Redorer son image n’est pas un exercice de tout repos pour le secteur financier mauricien. Celle-ci avait été entachée par la présence de Maurice sur la liste grise du Groupe d’action financière et la liste noire de l’Union européenne. S’étant remise de ces défis, la juridiction mauricienne a, dans la foulée, coché les 40 cases pour être en conformité avec la totalité des recommandations du Groupe d’action financière (GAFI). C’est là un atout de taille qui aurait dû permettre au centre financier local de se distinguer sur la scène internationale, sauf que depuis, quelques changements sont intervenus et non des moindres…
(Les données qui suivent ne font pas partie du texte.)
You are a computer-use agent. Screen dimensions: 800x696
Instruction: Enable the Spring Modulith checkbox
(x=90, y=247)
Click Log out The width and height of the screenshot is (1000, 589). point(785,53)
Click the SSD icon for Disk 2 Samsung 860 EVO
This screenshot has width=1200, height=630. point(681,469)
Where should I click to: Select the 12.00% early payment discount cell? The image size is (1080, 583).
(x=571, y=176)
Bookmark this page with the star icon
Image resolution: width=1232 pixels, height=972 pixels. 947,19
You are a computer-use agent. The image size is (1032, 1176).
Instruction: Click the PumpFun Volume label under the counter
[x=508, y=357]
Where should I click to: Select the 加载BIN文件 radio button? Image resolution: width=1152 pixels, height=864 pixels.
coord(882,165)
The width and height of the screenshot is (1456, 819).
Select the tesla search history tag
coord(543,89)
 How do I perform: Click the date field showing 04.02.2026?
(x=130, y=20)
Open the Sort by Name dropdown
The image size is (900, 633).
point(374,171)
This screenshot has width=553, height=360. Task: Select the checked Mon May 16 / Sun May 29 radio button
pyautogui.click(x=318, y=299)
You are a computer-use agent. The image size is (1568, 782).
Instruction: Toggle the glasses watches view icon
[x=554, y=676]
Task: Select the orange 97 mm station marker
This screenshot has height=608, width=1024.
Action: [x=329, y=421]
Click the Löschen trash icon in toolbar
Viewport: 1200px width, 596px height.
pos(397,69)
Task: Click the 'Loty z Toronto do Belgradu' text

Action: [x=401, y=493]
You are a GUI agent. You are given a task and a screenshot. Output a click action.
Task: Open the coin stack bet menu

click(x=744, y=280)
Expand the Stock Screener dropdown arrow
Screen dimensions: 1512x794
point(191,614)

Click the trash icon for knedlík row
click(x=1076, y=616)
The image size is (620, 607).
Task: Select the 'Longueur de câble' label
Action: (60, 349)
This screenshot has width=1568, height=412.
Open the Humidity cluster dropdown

Un opérateur, qui parle sous le couvert de l’anonymat, va jusqu’à dire qu’un climat d’instabilité se fait sentir au sein du secteur financier mauricien. Pour cause, confie notre source, il y a eu un remaniement ministériel imprévu en février dernier. Sunil Bholah a remplacé à Mahen Seeruttun au ministère des Services financiers, ce dernier prenant la direction de l’Agro-industrie. Un mois après, c’est au tour du régulateur financier, soit la Financial Services Commission (FSC) de remercier son Chief Executive, Dhanesswurnath Thakoor.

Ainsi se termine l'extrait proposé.